Area of Ipswich, Suffolk, England

California is an area of the town of Ipswich, in the Ipswich district, in the county of Suffolk, England, which was developed by the Ipswich and Suffolk Freehold Land Society (FLS) in the mid-19th century. The FLS was founded in 1849, the year of the California gold rush. This gave rise to the nickname of the area, which was originally called the Cauldwell Hall Estate.

== History ==
The suburb of California was set up by the Ipswich and Suffolk Freehold Land Society (FLS), now formally known as the Ipswich Building Society, in 1849.

Initially, the society was set up in order to help address the poor housing problem that had plagued Ipswich. The society also hoped to gain votes from the residents who could support the cause of further social and political reform in England.

The FLS acquired Cauldwell Hall, a 99 acre estate located between Foxhall and Woodbridge Roads, in 1849 and was criticised at first for the land being too far from the town centre of Ipswich. This made the site seem like a rural area however, the FLS had planned for long-term growth.

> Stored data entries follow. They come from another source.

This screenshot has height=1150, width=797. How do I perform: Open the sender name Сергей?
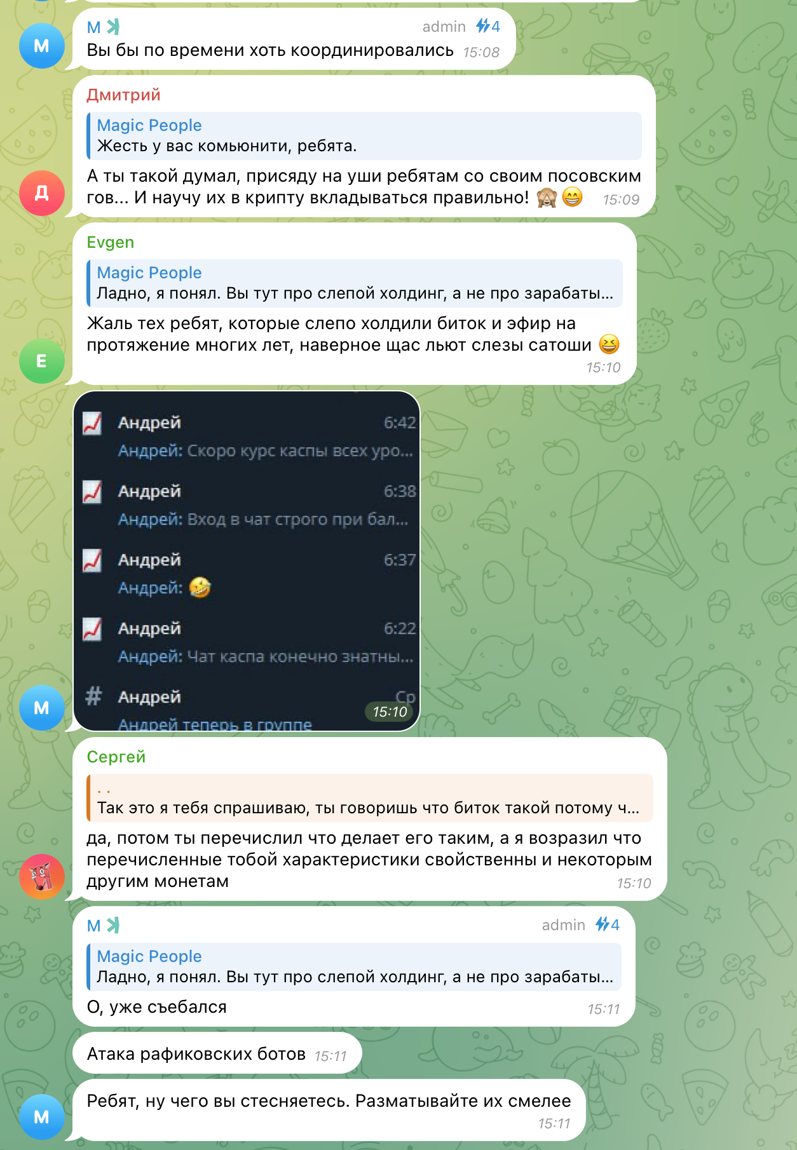coord(116,757)
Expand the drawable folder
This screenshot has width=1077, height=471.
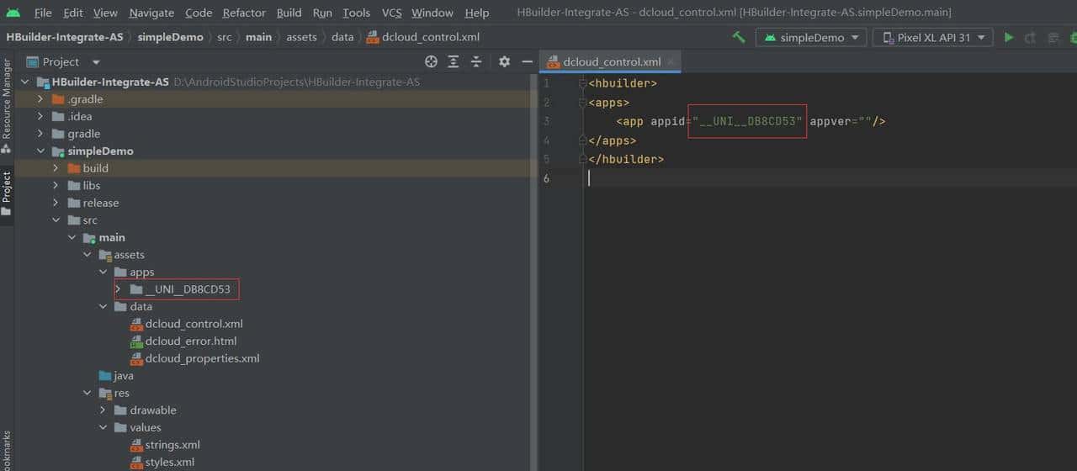(x=103, y=410)
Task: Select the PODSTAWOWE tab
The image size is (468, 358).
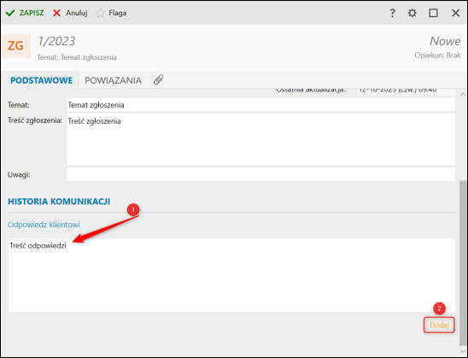Action: (41, 80)
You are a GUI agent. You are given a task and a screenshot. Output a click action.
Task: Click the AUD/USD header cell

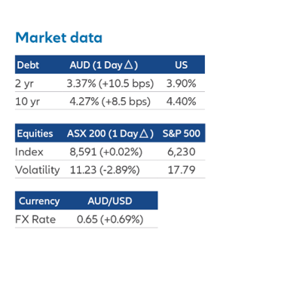pos(110,201)
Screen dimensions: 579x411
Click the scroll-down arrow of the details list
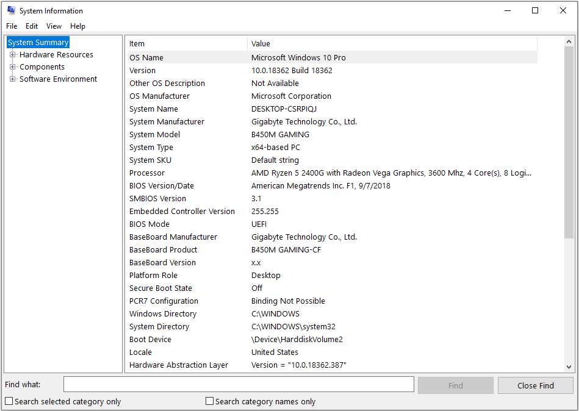[x=569, y=366]
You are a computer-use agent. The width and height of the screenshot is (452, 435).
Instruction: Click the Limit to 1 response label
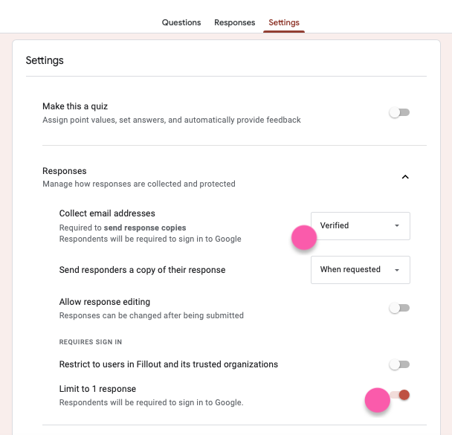tap(97, 389)
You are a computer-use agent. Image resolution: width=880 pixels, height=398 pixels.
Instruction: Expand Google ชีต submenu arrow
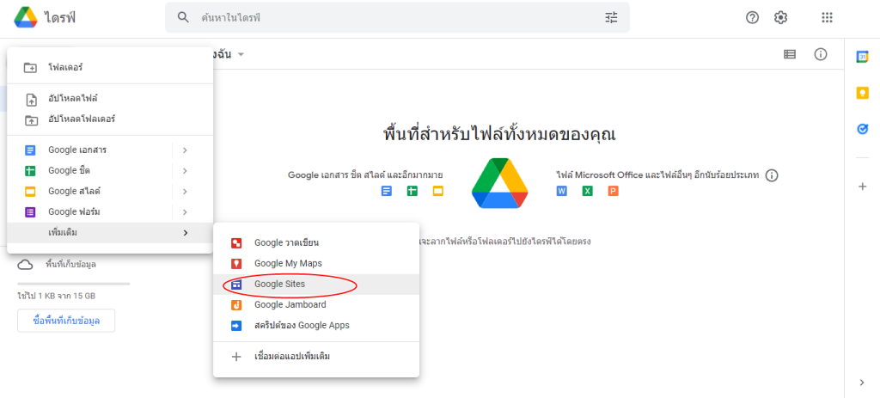coord(185,171)

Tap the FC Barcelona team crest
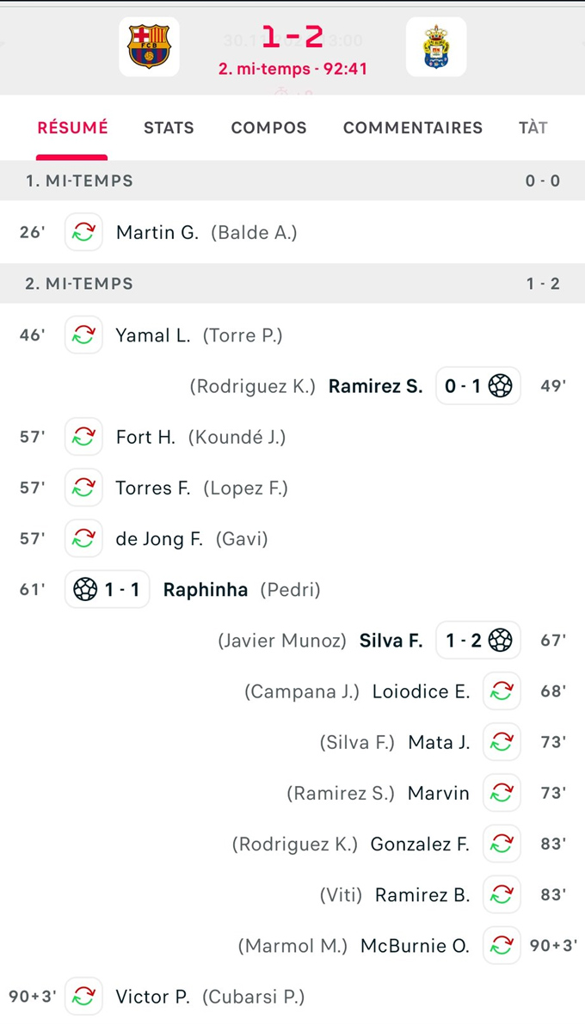point(149,46)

Over time, as Ipswich grew and expanded it absorbed the estate, which then became significant enough to be provided with its own railway station, Derby Road, connecting it to the new Felixstowe branch line.

In the early stages of the FLS, they would acquire land, dividing it into plots and laying out roads. The plots were then allotted to members of the FLS who could become freehold owners through subscription payments.

The success of the Cauldwell Hall estate laid the foundations of the FLS, with the name 'California' becoming apparent during the rush of investment in 1849, which was associated with the California gold rush of the same year.

== Landmarks ==
The Derby Road railway station is located in southern California.